With that caveat, I have to say that this is the only film I've ever seen that I'd encourage new teachers, people thinking about becoming teachers, or people who wonder just what goes on in a classroom, to watch. The overlapping dialogue, the ruminations, the tangents, the moments of discovery — they're all here. In fact, I'm thinking of showing part of this to my students (not the whole thing, which does, actually, get a little boring, just like a real faculty meeting) and having them compare how dialogue flows here with how it does in any other "high school" film. I know they will see a difference.
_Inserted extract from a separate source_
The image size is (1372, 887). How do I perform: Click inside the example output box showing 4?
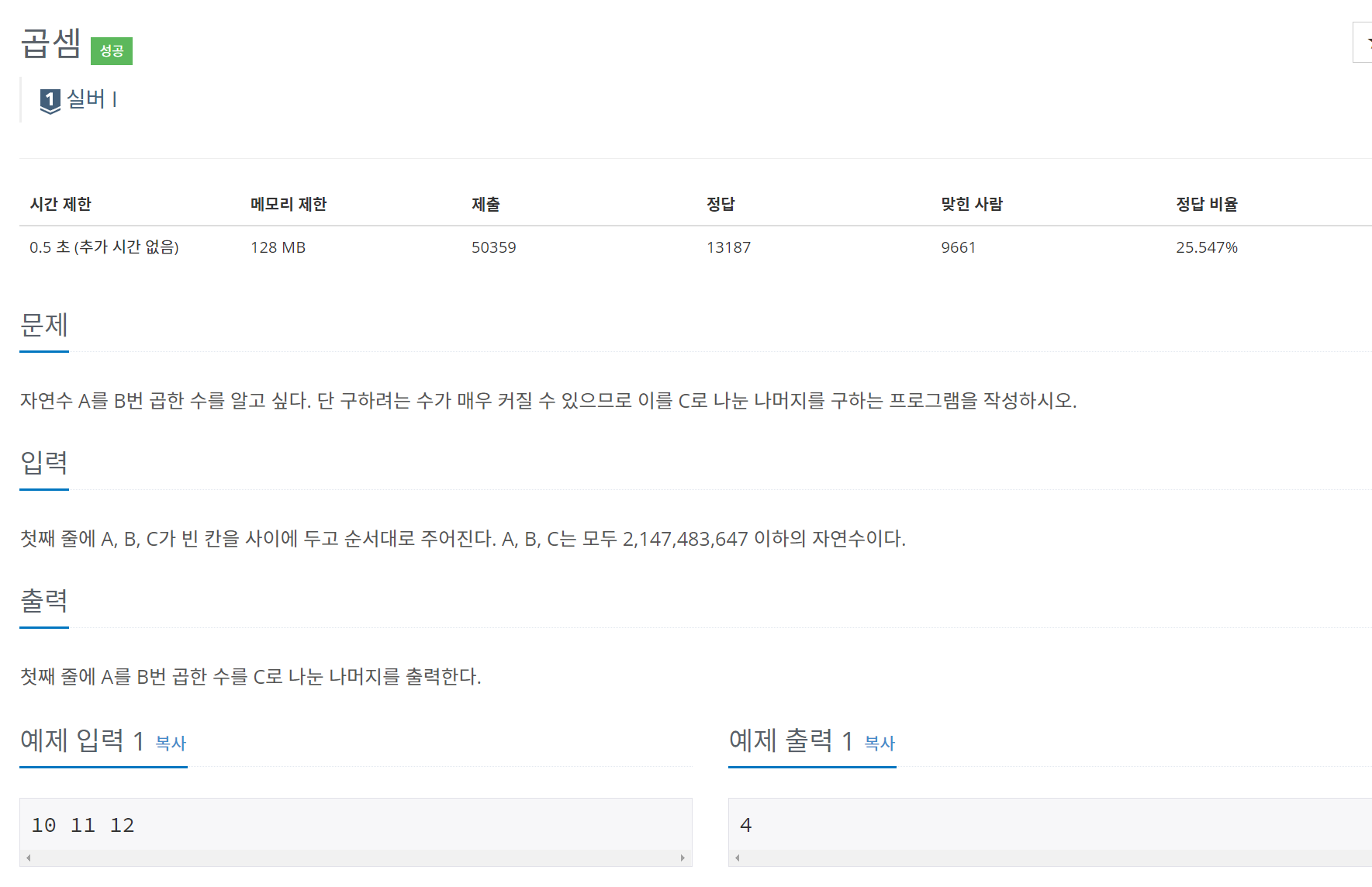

It's not that one is better than the other, but I sure would rather someone expect to see this when they come in my classroom, and not students on top of their desks yelling poetry. We only do poetry yelling on Fridays, by the way.
What did this film make me reflect about? Well, I don't want to give away what happens — which is nothing too dramatic but the film is very small without at least discovering the plot as you go — but it made me again reflect on the frailty of teachers. I won't get up on my "We have a tough job!" soap box again, because I know there are lots of tough jobs out there and they do not involve 2 months off each year. However, the film warns me, and can warn all of us, of the danger of not stopping when you know you've gone far enough.
In fact, think about all of the literature out there that we read that features this very flaw. Oedipus didn't let up when he had a bad feeling in his stomach. Those Perfect Storm guys, they knew they should've turned around. Even my precious Elizabeth from Pride and Prejudice knew she should have held her tongue. So often, these books show us, it's not that we didn't know that we should stop, but rather, that we knew and didn't stop. Francois makes this mistake, too. His recovery from doing so should keep you and/or your students talking and debating for some time.
We Can't Go On. We Must Go On.
So, in the end, I'm glad I watched these films and read that book. I'd never do so during the course of the school year, when I prefer my entertainment to be from galaxies far away or time periods in favor of hoop skirts. I hope you might dip into them too, especially The Class. Or return to a book about teaching or education or schools that had meaning to you. If you're a teacher, maybe you even want to return to that one book you read in grad school that made you more, not less, excited about teaching literature. These prompts to think about the importance of what teachers do each day are important, helping us to think in ways more broad than looming 8th period usually allows.
Not to mention, it's great to continue to read books, watch TV, go to movies and generally be a media-consuming beast. After all, don't we want our kids to do that? It's hard to make a case for their picking up a book, or discussing a movie thoughtfully, if they never see us do it. So, folks, read, watch TV, go to a movie. Go ahead. There's a little bit of summer left.